First, note that the constructor (which will probably get inlined) of vector
itself initializes the elements to zero by calling memset
internally. memset
basically does the same thing as your loop, but it is highly optimized. In other words, in terms of big-O notation, both are linear in the number of elements, but memset
has a smaller constant factor. In addition,std::fill
also internally calls memset
to set all elements to zero (again). std::fill
will also probably get inlined (with proper optimizations enabled). Therefore, you really have three loops in that piece of code. It would be more efficient to initialize your vector using std::vector<int> vec(10000u, 5)
. Now let's to get to the microarchitectural analysis of the loop.

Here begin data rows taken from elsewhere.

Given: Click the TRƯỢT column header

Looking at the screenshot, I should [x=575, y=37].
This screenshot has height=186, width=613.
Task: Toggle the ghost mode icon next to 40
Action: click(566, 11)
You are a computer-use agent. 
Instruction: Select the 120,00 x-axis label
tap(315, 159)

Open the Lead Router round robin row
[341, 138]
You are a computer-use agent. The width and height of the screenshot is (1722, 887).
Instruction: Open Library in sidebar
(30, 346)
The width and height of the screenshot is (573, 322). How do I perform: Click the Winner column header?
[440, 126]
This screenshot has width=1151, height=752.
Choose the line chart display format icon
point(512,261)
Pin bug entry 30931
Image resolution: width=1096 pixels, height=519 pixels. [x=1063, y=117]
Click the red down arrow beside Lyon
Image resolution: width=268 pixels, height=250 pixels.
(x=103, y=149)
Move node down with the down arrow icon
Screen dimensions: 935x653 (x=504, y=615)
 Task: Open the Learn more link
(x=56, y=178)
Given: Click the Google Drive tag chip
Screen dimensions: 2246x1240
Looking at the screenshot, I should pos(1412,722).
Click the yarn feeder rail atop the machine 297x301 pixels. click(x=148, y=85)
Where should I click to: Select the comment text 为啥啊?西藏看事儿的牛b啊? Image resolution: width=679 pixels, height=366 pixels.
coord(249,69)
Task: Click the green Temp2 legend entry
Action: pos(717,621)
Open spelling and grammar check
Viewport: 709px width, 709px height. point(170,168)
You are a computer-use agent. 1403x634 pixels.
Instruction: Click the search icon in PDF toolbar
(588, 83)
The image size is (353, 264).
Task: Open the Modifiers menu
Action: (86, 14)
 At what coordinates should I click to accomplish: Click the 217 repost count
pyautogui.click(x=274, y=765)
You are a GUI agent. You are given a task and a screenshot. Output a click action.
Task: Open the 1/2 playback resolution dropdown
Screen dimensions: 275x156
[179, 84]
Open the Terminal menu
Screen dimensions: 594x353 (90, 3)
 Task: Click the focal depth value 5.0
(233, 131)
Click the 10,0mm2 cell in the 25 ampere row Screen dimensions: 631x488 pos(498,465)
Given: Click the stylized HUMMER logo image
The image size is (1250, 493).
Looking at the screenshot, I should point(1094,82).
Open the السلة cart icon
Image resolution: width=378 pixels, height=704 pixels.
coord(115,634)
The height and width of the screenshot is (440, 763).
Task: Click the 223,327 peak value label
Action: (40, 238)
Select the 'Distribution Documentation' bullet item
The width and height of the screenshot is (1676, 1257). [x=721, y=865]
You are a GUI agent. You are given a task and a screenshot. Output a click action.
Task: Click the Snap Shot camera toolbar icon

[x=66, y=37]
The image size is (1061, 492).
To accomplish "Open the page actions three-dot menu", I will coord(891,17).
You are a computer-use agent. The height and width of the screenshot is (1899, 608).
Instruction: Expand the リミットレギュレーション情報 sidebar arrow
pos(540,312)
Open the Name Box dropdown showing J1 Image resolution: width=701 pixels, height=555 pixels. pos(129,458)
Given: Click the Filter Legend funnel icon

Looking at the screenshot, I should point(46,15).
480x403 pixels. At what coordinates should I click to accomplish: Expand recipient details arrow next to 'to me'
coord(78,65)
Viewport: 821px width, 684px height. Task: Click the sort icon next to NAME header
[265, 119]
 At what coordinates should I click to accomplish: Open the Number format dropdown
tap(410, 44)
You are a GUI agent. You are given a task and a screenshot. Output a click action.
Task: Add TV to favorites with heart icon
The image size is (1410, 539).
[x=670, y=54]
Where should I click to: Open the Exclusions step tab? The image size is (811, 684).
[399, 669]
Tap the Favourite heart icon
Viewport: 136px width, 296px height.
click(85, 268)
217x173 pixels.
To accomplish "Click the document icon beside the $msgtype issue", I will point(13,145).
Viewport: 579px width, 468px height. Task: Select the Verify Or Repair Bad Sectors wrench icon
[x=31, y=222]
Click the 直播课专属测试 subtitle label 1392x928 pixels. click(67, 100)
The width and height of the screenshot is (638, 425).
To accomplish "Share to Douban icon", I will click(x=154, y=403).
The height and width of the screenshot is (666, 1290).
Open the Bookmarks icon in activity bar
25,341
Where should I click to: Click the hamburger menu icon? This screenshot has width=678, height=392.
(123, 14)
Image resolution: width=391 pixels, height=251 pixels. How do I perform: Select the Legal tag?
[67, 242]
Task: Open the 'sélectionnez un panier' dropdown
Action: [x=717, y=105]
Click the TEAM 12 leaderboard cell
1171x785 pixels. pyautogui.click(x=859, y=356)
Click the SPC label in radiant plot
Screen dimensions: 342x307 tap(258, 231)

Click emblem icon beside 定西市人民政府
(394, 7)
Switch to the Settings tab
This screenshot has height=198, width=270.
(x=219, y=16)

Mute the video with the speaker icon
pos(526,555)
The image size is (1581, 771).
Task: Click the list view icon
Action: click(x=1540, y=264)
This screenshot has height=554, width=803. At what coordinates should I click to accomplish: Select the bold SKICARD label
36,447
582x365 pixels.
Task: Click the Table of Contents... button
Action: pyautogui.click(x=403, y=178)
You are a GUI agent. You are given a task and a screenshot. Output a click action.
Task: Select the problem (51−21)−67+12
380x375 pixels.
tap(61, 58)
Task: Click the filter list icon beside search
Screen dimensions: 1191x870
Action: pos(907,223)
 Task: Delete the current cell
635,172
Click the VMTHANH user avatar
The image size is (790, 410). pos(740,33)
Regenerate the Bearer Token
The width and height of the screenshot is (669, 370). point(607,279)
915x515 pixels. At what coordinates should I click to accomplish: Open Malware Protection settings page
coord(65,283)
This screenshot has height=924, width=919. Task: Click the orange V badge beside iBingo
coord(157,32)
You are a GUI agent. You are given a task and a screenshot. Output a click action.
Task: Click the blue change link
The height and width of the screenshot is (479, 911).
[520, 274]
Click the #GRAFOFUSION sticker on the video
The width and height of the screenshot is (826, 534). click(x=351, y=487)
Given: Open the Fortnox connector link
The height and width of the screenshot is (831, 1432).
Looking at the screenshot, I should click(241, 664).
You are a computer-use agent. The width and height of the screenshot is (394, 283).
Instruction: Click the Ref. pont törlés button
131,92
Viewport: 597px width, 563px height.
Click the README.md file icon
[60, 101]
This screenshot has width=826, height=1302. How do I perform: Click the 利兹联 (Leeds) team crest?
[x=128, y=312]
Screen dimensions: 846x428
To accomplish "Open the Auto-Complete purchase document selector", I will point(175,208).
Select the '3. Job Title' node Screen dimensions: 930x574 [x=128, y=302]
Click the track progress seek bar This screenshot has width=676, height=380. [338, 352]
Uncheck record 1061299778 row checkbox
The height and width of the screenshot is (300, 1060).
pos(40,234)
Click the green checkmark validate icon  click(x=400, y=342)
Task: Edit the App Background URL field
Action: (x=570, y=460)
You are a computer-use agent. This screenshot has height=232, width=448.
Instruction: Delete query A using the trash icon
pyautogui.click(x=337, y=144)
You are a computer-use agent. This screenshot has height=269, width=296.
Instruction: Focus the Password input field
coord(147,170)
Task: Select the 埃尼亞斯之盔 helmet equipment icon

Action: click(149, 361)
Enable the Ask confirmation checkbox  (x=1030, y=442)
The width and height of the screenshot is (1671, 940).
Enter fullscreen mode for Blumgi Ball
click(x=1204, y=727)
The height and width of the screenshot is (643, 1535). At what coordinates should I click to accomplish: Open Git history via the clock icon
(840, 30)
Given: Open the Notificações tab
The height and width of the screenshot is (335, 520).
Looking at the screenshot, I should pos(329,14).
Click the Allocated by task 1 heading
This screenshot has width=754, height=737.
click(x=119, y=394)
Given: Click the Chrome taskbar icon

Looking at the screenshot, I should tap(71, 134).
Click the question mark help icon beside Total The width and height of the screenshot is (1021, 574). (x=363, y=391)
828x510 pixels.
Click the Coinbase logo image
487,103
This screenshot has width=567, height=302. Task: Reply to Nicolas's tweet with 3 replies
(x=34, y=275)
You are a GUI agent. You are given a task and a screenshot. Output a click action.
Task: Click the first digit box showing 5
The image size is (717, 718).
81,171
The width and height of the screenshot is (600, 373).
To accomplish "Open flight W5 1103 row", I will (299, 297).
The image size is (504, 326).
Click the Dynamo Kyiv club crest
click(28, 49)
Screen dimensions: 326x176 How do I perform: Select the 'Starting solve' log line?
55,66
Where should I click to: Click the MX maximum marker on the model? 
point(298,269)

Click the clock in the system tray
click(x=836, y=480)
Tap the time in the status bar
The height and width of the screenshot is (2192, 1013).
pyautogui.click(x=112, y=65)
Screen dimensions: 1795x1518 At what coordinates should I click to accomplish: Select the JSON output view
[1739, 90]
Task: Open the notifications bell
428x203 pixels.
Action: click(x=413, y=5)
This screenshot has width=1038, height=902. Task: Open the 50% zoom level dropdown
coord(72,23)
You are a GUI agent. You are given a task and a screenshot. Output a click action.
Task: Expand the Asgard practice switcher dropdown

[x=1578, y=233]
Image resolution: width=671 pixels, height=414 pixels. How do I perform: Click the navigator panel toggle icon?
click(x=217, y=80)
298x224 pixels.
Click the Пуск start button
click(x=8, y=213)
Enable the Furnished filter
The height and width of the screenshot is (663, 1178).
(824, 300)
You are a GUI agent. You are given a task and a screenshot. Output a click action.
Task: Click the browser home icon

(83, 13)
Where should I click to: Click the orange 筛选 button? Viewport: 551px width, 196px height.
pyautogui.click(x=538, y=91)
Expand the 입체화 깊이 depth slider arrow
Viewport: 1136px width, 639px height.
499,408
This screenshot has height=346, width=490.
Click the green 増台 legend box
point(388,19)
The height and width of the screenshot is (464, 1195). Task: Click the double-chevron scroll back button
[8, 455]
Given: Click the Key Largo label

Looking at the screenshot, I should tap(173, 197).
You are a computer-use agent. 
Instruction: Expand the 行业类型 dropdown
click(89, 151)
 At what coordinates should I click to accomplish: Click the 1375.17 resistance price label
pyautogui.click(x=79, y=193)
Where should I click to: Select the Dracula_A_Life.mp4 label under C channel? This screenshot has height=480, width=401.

I'll only discuss what I expect to happen on modern Intel processors, specifically Haswell and Skylake1.
Let's examine the code carefully:
00007FF6A4521080 inc edx
00007FF6A4521082 mov dword ptr [rcx+rax*4],5
00007FF6A4521089 mov eax,edx
00007FF6A452108B cmp rax,r9
00007FF6A452108E jb main+80h (07FF6A4521080h)
The first instruction will be decoded into a single uop. The second instruction will be decoded into two uops that are fused in the frontend. The third instruction is a register-to-register move and is a candidate for move elimination at the register renaming stage. It's hard to know for sure whether the move will get eliminated without running the code3. But even if it did not get eliminated, the instructions will be dispatched as follows2:
dispatch cycle | allocate cycle
cmp rax,r9 macro-fused | inc edx (iteration J+3)
jb main+80h (07FF6A4521080h) (iteration J) | mov dword ptr [rcx+rax*4],5 (iteration J+3)
mov dword ptr [rcx+rax*4],5 (iteration J+1)| mov eax,edx (iteration J+3)
mov eax,edx (iteration J+1)| cmp rax,r9 macro-fused
inc edx (iteration J+2)| jb main+80h (07FF6A4521080h) (iteration J+3)
---------------------------------------------------------|---------------------------------------------------------
cmp rax,r9 macro-fused | inc edx (iteration J+4)
jb main+80h (07FF6A4521080h) (iteration J+1)| mov dword ptr [rcx+rax*4],5 (iteration J+4)
mov dword ptr [rcx+rax*4],5 (iteration J+2)| mov eax,edx (iteration J+4)
mov eax,edx (iteration J+2)| cmp rax,r9 macro-fused
inc edx (iteration J+3)| jb main+80h (07FF6A4521080h) (iteration J+4)
The cmp
and jb
instructions will get macrofused into a single uop. So the total number of uops is 4 in both the fused domain and 5 in the unfused domain. There is exactly one jump among them. Therefore, a single loop iteration can be issued per cycle.
Because of the dependency between inc
and mov
-store, these two instructions cannot be dispatched in the same cycle. Nonetheless, inc
from a previous iteration can be dispatched with uops from the previous iteration.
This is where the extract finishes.